● **Text provided**:
___
Six on Saturday 27th July 2019

It seems like ages since I last ‘sixed’ so it’s lovely to be dipping in and catching up on what everyone is up to in their gardens again. Unlike much of Europe, we haven’t been struggling with soaring temperatures or drought conditions here. In fact, unbelievable though it might sound for Spain, we rarely do; things bob along nicely in the mid-twenties with a good drop of rain every few days, the sun is warm and humidity high so everything is growing like stink. It’s that time of year where I’m happy to surrender any pretence at having the garden under control and just pootle about foraging vast quantities of veg for dinner and sniffing the flowers. Someone has to do it.

After much teasing, agapanthus ‘Northern Star’ has finally burst into a mass of blue gorgeousness. They are all pot grown and yet another year has passed where I’ve failed to get some into the ground; maybe one day, but for now I’m enjoying them every bit as much as the bumble bees.

The cucumbers have been unusually lacking in enthusiasm this year and we are normally snowed under with them by now so it’s good to see ‘Marketmore 76’ getting its act together at last.

No such lack of enthusiasm in the polytunnel. We re-covered it earlier this year as the original polythene was, quite honestly, complete and utter rubbish and had shredded in the winter storms to create a giant sieve. What a difference it’s made: the path has disappeared in the jungle of basil, the aubergines are setting fruit like there’s no tomorrow and we have more peppers and chillies than we know what to do with. There’s also cumin lurking in there somewhere . . . and possibly a feral sloth, too.

This is the time of year where the squash start heading off down the mountainside and there’s nothing to do but give them free rein and assess the damage in October. Despite having ample space on their custom-built terraces, they’ve already started involving themselves with each other as expertly demonstrated by ‘Speckled Hound’ and ‘Butterfly’ below.

I’ve been doing a lot of experimentation with green manure this year and so far, I’m a huge fan. Buckwheat grows very quickly and I’ve been sprinkling it about all over the place to dig in, also leaving some patches to flower (bees and hoverflies love it) and one patch to set seed – something many people warn against but I’m a lover of self-setters (the lemon balm, hollyhock and nasturtiums in the photo bear testament to that) so I’m happy to let it go. Anything’s better than weeds.

Quite how I can be in my fourth summer here and have previously completely missed the fact that we have a rather exotic beauty under the white hibiscus is anybody’s guess. I think it’s an angel’s trumpet (brugmansia) rather than datura but I’d be happy for an expert opinion on that one. Whichever, it’s putting on quite a show. Here’s to more startling discoveries in the future!
___
● **Exercise 1**:
In the garden post, rewrite the passage starting at "This is the" and ending at "and ‘Butterfly’ below.", replacing "squash" with "pumpkins".

● **Provided records**:
___
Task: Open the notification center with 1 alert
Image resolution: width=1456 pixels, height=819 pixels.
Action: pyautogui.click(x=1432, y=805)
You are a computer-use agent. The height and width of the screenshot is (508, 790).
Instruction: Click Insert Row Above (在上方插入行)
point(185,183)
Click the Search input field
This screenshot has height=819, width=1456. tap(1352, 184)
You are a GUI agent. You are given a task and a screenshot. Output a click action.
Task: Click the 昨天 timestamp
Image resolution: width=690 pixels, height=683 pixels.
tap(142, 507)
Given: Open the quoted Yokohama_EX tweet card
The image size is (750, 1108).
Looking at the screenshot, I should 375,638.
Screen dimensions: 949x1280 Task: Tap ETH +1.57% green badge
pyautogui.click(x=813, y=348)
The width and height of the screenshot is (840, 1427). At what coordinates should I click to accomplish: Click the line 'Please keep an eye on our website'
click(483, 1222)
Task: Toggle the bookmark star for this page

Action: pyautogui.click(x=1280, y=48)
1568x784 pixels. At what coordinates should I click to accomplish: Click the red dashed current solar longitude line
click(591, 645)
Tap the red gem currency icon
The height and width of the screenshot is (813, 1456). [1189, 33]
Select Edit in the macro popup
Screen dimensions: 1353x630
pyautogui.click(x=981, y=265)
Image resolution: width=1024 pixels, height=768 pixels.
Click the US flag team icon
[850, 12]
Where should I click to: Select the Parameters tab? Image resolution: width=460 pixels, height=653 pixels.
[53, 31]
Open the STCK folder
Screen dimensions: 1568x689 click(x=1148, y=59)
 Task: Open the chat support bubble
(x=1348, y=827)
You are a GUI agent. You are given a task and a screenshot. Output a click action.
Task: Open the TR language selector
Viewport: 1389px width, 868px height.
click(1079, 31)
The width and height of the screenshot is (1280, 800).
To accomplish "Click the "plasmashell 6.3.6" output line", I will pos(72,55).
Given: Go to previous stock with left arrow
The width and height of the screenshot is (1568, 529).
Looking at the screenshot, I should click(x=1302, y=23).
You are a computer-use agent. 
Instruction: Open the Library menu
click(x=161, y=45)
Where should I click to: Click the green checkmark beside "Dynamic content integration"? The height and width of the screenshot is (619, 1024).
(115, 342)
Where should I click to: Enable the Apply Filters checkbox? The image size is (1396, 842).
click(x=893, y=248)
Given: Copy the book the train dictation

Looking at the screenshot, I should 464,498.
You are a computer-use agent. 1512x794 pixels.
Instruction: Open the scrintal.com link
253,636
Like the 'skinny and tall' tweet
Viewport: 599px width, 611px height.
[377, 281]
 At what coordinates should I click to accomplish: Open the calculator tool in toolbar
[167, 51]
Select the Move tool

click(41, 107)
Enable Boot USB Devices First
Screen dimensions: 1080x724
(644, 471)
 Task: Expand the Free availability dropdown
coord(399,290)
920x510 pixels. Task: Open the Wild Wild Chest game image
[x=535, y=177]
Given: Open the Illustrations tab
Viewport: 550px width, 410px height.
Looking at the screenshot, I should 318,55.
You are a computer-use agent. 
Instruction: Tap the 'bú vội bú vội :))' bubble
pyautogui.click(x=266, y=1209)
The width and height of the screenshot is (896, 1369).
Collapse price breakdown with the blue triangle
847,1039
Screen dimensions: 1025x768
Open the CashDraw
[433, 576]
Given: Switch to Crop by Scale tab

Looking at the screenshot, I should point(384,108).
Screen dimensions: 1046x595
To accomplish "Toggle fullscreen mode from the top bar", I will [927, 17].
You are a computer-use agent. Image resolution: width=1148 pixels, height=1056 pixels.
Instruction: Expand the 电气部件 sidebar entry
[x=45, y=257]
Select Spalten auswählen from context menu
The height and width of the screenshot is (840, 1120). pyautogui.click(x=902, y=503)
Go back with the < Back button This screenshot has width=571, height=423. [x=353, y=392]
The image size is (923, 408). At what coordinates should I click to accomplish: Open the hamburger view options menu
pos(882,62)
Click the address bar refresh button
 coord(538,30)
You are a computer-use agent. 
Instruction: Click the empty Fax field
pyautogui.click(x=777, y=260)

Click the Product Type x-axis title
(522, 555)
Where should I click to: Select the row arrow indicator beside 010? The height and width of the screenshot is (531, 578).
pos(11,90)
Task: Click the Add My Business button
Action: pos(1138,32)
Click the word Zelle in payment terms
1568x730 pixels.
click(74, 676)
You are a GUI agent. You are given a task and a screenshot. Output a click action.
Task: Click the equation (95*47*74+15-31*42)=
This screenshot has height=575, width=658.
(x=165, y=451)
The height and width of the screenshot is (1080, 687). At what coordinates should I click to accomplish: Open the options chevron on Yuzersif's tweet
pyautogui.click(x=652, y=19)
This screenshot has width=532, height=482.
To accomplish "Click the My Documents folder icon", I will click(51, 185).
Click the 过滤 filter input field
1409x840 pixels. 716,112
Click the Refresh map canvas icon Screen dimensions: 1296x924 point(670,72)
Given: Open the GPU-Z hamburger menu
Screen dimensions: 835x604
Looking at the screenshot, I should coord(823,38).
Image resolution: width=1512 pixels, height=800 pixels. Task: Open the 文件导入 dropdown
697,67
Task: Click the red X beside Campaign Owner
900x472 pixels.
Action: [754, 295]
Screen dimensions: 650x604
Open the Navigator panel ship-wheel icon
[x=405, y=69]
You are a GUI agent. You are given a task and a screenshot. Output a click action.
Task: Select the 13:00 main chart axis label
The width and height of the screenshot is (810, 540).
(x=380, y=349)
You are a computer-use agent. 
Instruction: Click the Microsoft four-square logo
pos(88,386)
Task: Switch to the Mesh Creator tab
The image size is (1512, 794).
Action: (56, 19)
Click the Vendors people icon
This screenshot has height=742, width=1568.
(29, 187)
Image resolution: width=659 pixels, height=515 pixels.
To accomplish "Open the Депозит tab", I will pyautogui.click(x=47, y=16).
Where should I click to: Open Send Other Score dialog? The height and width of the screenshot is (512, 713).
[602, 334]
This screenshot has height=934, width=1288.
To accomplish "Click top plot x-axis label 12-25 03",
___
● **Exercise 2**:
Copy the lines of the records verbatim, starting at the line containing "Screen dimensions: 1046x595" and ending at the line containing "1409x840 pixels. 716,112".

● **Answer 1**:
This is the time of year where the pumpkins start heading off down the mountainside and there’s nothing to do but give them free rein and assess the damage in October. Despite having ample space on their custom-built terraces, they’ve already started involving themselves with each other as expertly demonstrated by ‘Speckled Hound’ and ‘Butterfly’ below.

● **Answer 2**:
Screen dimensions: 1046x595
To accomplish "Toggle fullscreen mode from the top bar", I will [927, 17].
You are a computer-use agent. Image resolution: width=1148 pixels, height=1056 pixels.
Instruction: Expand the 电气部件 sidebar entry
[x=45, y=257]
Select Spalten auswählen from context menu
The height and width of the screenshot is (840, 1120). pyautogui.click(x=902, y=503)
Go back with the < Back button This screenshot has width=571, height=423. [x=353, y=392]
The image size is (923, 408). At what coordinates should I click to accomplish: Open the hamburger view options menu
pos(882,62)
Click the address bar refresh button
 coord(538,30)
You are a computer-use agent. 
Instruction: Click the empty Fax field
pyautogui.click(x=777, y=260)

Click the Product Type x-axis title
(522, 555)
Where should I click to: Select the row arrow indicator beside 010? The height and width of the screenshot is (531, 578).
pos(11,90)
Task: Click the Add My Business button
Action: pos(1138,32)
Click the word Zelle in payment terms
1568x730 pixels.
click(74, 676)
You are a GUI agent. You are given a task and a screenshot. Output a click action.
Task: Click the equation (95*47*74+15-31*42)=
This screenshot has height=575, width=658.
(x=165, y=451)
The height and width of the screenshot is (1080, 687). At what coordinates should I click to accomplish: Open the options chevron on Yuzersif's tweet
pyautogui.click(x=652, y=19)
This screenshot has width=532, height=482.
To accomplish "Click the My Documents folder icon", I will click(51, 185).
Click the 过滤 filter input field
1409x840 pixels. 716,112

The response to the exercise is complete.